● **EXERCISE PROMPT**:
State, as a single number, how many lines in the data below contain "screenshot".

● **DATA SHOWN**:
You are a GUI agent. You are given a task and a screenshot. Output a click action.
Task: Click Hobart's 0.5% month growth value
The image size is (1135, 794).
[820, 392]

--

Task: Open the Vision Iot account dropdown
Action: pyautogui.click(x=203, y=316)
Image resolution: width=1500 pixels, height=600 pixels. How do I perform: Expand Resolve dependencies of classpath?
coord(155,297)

...

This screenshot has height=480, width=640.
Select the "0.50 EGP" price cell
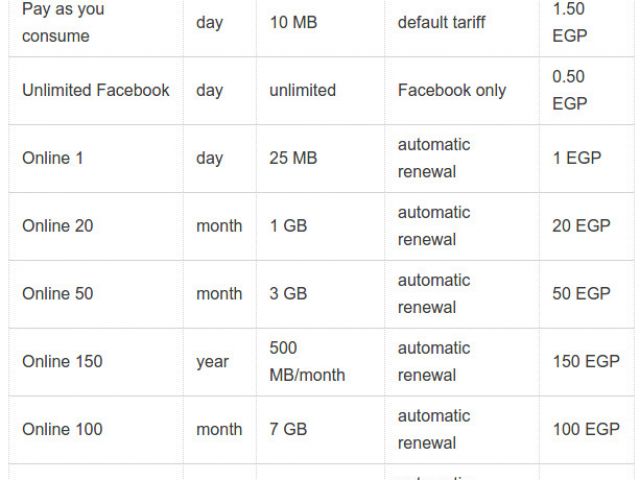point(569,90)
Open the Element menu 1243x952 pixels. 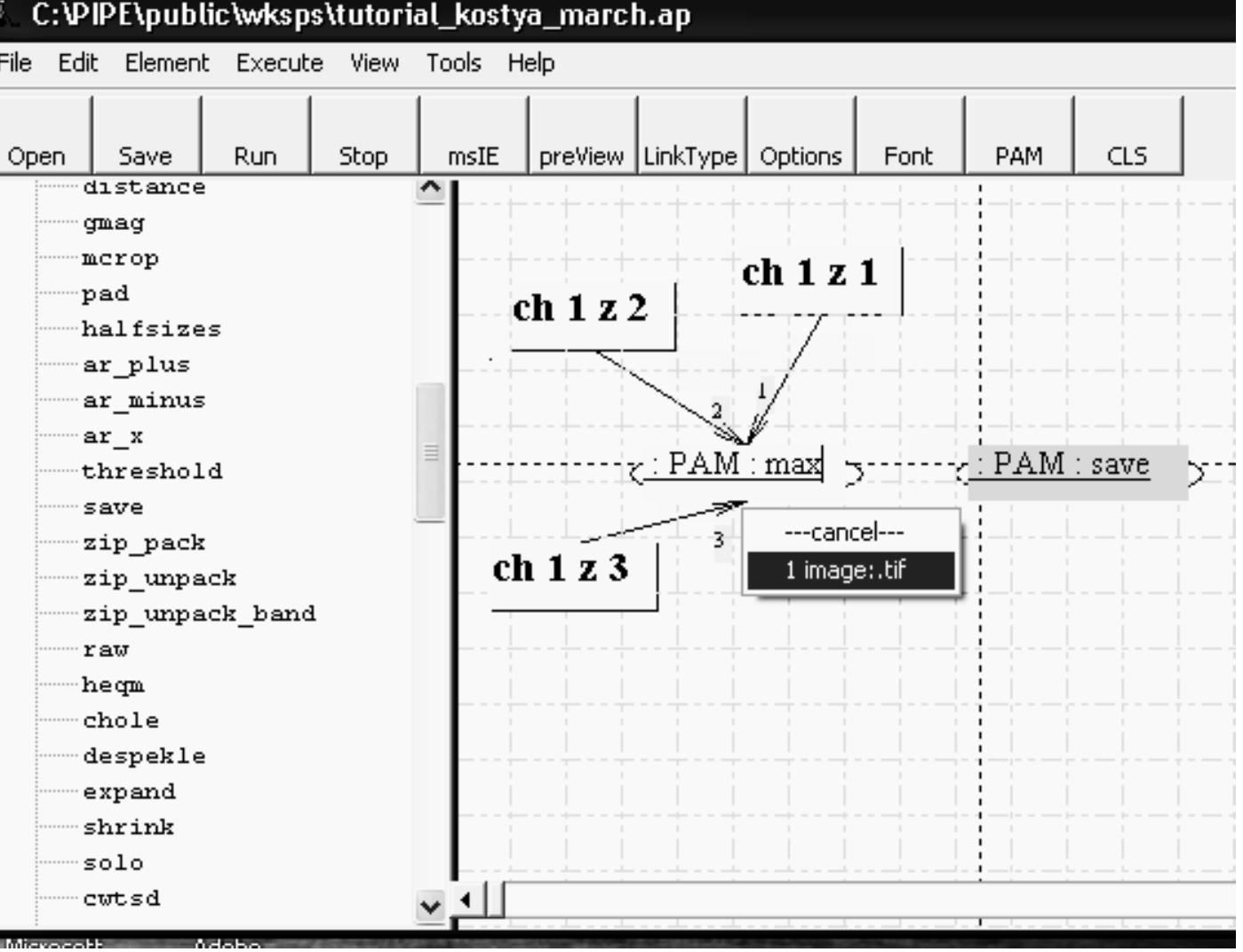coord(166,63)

● **OUTPUT BELOW**:
2